The CarbonNet Project

Diagram showing carbon capture and storage.

The CarbonNet Project (CarbonNet) is investigating the potential for establishing a commercial-scale carbon capture and storage (CCS) network. The network would bring together multiple carbon dioxide (CO2) capture projects in Victoria's Latrobe Valley, transporting CO2 via a shared pipeline and injecting it into deep underground, offshore storage sites in Bass Strait (figure 1).

CCS involves capturing CO2 released by industrial processes, compressing it and then transporting it to an injection site to be sequestered deep underground for safe, long term storage in suitable geological formations – similar to the way oil and gas has been stored underground for millions of years.

CCS is being investigated as part of a suite of solutions with the potential to mitigate greenhouse gas emissions and help address climate change. Both the International Energy Agency and Intergovernmental Panel on Climate Change believe that CCS can play an important role in helping to meet global emission reduction targets.

Why Gippsland?

CarbonNet is investigating the potential for CCS in Gippsland as the region is widely recognised as a world-class location offering significant potential for CCS. The offshore Gippsland Basin has been found to have the highest technical ranking of 25 major basins across Australia and the largest storage potential of any east coast basin (2009 National Carbon Task Force).

The project is exploring the potential to initially capture and store up to five million tonnes of CO2 per year.

* Study material
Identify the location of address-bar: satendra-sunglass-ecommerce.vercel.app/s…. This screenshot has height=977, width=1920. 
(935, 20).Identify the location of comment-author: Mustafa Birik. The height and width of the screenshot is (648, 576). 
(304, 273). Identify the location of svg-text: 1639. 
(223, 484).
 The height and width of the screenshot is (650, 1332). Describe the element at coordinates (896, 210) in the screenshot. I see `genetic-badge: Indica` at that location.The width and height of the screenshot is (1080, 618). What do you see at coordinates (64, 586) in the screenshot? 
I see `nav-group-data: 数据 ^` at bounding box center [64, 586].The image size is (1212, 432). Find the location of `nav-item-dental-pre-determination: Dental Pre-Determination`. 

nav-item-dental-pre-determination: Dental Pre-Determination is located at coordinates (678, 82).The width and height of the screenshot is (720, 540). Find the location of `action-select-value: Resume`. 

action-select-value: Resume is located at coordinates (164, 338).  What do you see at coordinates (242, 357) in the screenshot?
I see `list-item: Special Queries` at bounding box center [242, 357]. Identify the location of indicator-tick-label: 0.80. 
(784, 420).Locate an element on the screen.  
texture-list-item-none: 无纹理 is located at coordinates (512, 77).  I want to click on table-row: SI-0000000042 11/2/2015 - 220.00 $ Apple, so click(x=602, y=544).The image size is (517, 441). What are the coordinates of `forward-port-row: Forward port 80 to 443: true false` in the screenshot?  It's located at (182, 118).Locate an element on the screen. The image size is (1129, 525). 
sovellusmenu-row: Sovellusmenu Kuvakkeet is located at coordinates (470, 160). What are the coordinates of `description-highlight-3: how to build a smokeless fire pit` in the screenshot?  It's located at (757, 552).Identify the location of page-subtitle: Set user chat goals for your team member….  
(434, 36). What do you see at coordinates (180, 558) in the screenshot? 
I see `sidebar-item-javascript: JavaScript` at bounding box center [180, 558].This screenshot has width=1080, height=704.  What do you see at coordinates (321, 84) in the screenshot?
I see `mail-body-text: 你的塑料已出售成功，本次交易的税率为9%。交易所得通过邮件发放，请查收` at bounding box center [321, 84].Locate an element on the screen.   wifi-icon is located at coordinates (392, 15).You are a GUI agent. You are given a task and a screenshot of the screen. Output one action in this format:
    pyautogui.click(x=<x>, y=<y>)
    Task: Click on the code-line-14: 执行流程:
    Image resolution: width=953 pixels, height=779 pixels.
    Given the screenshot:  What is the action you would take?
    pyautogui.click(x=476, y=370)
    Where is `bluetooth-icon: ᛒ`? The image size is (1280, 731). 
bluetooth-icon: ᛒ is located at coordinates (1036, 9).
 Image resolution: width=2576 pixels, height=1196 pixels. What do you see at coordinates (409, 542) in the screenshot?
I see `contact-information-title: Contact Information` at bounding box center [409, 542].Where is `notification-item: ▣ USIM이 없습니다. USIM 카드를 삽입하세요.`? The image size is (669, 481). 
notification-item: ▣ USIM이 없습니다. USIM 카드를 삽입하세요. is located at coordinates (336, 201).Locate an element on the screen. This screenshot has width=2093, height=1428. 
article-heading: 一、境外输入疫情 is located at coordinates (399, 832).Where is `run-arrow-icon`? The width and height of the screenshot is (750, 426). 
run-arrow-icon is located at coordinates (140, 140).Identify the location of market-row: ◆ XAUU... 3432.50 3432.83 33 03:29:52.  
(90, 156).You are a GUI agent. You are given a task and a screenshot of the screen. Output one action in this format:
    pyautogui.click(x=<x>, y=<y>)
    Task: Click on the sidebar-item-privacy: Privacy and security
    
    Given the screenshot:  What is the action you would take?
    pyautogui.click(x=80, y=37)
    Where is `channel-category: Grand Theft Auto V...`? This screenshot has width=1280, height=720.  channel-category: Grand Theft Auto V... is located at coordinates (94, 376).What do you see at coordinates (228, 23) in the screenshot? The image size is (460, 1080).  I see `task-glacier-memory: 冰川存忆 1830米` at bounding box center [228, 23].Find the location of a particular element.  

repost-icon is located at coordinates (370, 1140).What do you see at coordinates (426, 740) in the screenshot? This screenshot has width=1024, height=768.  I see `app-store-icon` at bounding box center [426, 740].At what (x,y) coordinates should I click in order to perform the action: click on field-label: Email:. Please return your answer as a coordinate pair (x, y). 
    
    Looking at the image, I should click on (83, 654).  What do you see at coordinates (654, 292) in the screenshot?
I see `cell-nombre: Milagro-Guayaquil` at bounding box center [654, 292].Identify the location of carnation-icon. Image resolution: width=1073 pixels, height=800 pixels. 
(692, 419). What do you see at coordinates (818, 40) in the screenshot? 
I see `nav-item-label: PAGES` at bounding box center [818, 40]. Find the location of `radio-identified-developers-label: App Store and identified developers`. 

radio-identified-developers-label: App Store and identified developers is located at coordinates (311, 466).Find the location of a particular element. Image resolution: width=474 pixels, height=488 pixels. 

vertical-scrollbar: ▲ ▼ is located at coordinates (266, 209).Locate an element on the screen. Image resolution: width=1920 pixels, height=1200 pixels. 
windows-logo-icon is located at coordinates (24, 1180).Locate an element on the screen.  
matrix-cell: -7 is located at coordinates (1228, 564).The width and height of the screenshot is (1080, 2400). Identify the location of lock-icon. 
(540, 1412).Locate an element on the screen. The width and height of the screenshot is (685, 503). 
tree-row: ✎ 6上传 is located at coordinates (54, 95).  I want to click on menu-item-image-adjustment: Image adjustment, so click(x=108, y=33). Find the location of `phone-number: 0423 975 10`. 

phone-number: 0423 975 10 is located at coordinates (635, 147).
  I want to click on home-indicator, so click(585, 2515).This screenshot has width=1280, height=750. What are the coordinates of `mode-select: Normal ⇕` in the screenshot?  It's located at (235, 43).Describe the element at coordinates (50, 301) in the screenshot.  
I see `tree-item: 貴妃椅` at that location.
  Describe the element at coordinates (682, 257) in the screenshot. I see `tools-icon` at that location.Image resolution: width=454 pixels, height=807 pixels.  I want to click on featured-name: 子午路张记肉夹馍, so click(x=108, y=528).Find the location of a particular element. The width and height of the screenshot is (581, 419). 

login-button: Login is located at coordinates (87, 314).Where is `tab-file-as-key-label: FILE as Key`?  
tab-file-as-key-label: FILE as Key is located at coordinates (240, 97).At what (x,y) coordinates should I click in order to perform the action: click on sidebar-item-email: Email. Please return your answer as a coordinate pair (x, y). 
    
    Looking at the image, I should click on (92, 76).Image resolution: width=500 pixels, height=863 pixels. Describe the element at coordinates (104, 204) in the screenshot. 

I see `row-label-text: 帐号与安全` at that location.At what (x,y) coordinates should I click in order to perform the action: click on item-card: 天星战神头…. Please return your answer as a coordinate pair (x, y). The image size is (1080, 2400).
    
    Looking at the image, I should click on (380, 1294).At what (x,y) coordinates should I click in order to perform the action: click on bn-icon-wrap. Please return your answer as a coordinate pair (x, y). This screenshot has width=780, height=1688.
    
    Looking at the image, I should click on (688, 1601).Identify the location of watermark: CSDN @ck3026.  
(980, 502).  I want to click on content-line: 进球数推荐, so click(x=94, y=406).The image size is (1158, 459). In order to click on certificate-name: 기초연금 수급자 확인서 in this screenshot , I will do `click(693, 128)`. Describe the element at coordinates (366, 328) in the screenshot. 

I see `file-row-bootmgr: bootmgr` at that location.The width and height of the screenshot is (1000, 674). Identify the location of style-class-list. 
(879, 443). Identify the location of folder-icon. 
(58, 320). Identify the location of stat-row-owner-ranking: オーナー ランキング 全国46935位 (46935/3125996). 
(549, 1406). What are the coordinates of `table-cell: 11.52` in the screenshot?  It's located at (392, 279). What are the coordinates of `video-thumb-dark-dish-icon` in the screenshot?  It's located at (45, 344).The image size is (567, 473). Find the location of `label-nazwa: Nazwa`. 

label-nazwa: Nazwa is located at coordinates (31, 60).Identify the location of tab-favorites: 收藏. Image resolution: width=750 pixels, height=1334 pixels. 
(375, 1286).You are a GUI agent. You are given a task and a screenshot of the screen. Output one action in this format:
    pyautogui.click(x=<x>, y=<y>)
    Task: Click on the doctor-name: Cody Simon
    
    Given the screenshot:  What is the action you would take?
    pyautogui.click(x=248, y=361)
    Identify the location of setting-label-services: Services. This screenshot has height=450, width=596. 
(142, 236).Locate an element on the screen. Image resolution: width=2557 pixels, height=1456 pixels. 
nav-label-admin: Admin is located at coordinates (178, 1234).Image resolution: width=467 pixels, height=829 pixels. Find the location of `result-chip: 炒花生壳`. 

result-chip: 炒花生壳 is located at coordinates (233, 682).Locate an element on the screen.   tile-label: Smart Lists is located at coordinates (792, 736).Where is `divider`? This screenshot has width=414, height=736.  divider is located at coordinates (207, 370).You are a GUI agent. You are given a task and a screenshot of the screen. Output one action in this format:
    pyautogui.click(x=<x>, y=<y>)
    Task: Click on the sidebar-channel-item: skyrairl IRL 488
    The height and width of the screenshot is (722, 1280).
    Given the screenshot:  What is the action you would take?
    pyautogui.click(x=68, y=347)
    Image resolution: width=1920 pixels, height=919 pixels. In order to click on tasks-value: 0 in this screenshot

* Exercises to complete
A. According to the CarbonNet text, how much CO2 per year is the project looking at capturing and storing at first?
B. Sum up the CarbonNet text in two sentences.
C. Carry on the CarbonNet text from its last sentence.
The lines above aren't needed for any of this.

* Responses for each task
A. Up to five million tonnes of CO2 per year.

B. The CarbonNet Project is investigating a commercial-scale carbon capture and storage network that would carry CO2 from several capture projects in Victoria's Latrobe Valley through a shared pipeline to deep underground, offshore storage sites in Bass Strait. It is looking at Gippsland because the offshore Gippsland Basin has the highest technical ranking of 25 major Australian basins and the largest storage potential of any east coast basin, and the project is exploring initially storing up to five million tonnes of CO2 a year.

C.
Successful implementation of this project could be the starting point for an expanding commercial scale carbon transportation and storage system, enabling new industries and a significant reduction in carbon emissions in Victoria.

Work to date

Since 2010 CarbonNet has completed extensive feasibility studies which have been subject to independent review and certification, including detailed modelling of potential CO2 storage sites. The project has also secured legal access to offshore sites enabling it to undertake further field activities to confirm the viability of those sites.

In early 2017 the Victorian and Commonwealth governments agreed to progress CarbonNet to Stage 3 – Project Development and Commercial Establishment (figure 2).

Project development

CarbonNet’s prioritised site, Pelican, is located offshore from Ninety Mile Beach in Bass Strait. In early 2018 a marine seismic survey was carried out to obtain additional geological information about Pelican, and an appraisal well is planned to be drilled in Commonwealth waters in late 2019/early 2020 to retrieve rock samples. The rock samples will allow scientists to confirm the properties of the rock which will form the 'cap rock' and hold the stored CO2 in place.

Field activities during Stage 3 will require extensive stakeholder consultation, regulatory and environmental approvals.

Diagram showing the process of the project. It has completed the concept and feasibility stages and is currently in the project development stage.

Commercial establishment

Along with the field activities, CarbonNet is continuing its investigations into potential industries that can capture CO2, and evaluating transport pipeline routes to the selected offshore injection site.

Defining the commercial structure and underlying principles to attract private sector investment is a key focus of this stage of the project.

CarbonNet is also working with its research partners (CO2CRC, CSIRO and The University of Melbourne) during the Stage 3 work program to build a sound scientific basis for CCS in the Gippsland Basin.

CarbonNet is managed by the department and is funded by the Australian and Victorian governments.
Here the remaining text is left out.